Defiant Occupy leaders released from Hong Kong prison and immediately vow to join new anti-government protest movement
- Lawmaker Shiu Ka-chun and activist Raphael Wong free men after serving five months of eight-month sentence
- Pair were leading figures in 2014 civil disobedience campaign
Two leading figures in the Occupy movement were released from a Hong Kong prison on Thursday morning, after serving five months in jail for their roles in the 2014 pro-democracy campaign.
Lawmaker Shiu Ka-chun, and activist Raphael Wong Ho-ming, were among nine leaders of the civil disobedience movement convicted on a string of public nuisance charges over the mass protests that paralysed the city’s central business district for 79 days.
Around 50 people, including Benny Tai Yiu-ting and Reverend Chu Yiu-ming, two of the three Occupy co-founders, gathered outside Stanley Prison, the largest of the city’s six maximum security prisons, to greet them.

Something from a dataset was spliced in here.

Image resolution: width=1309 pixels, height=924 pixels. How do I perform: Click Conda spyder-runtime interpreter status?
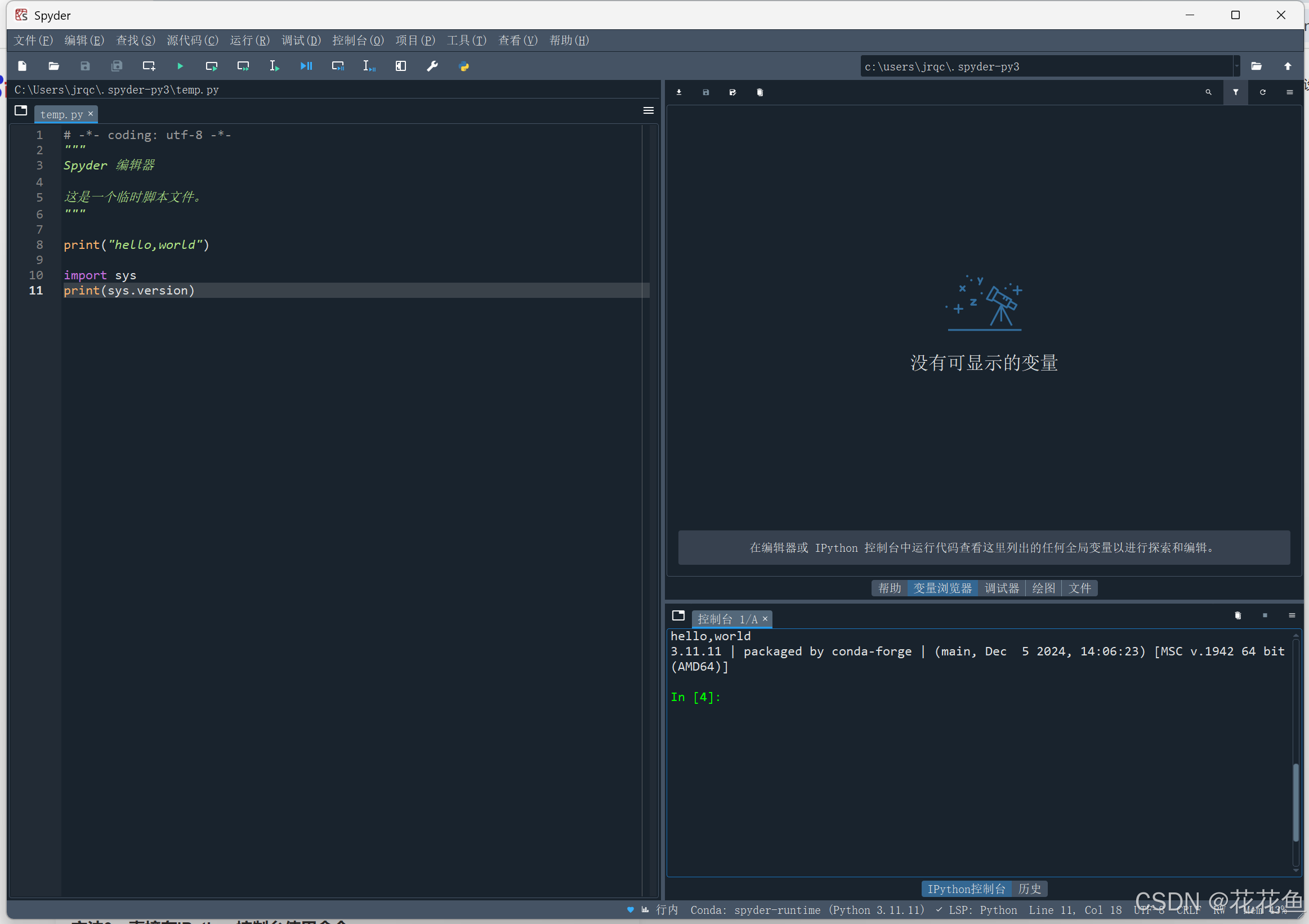(807, 910)
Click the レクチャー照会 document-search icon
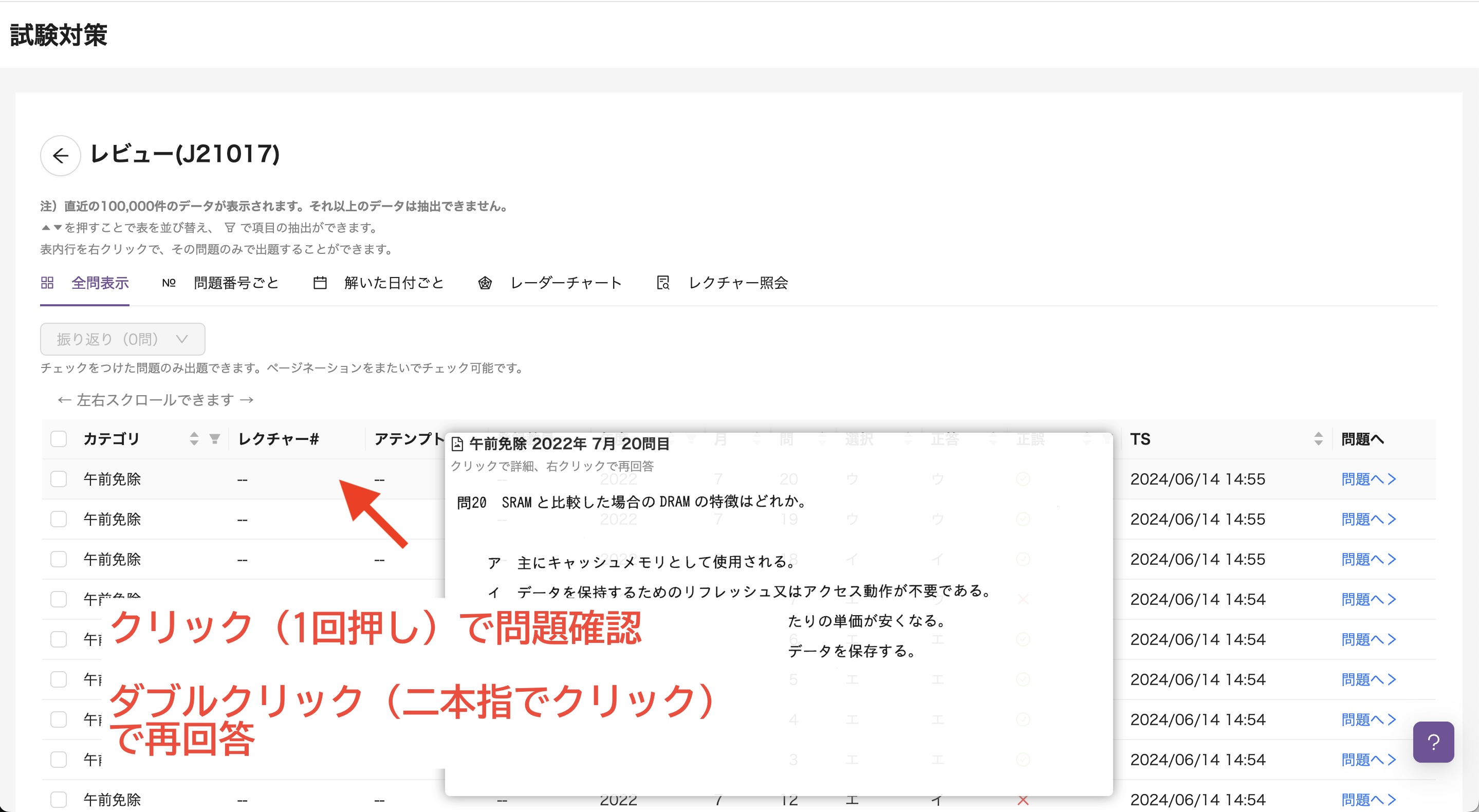This screenshot has height=812, width=1479. pos(662,283)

“If the government tells us to stop the violence, then they must first stop their suppression of freedom and democracy,” Wong said.
He led a chant of popular protest slogans such as “five demands, not one less” and “no rioters, only tyranny”, and sang “Glory be to thee, Hong Kong!” which is the last line of Glory to Hong Kong, the de facto anthem of the city’s protest movement.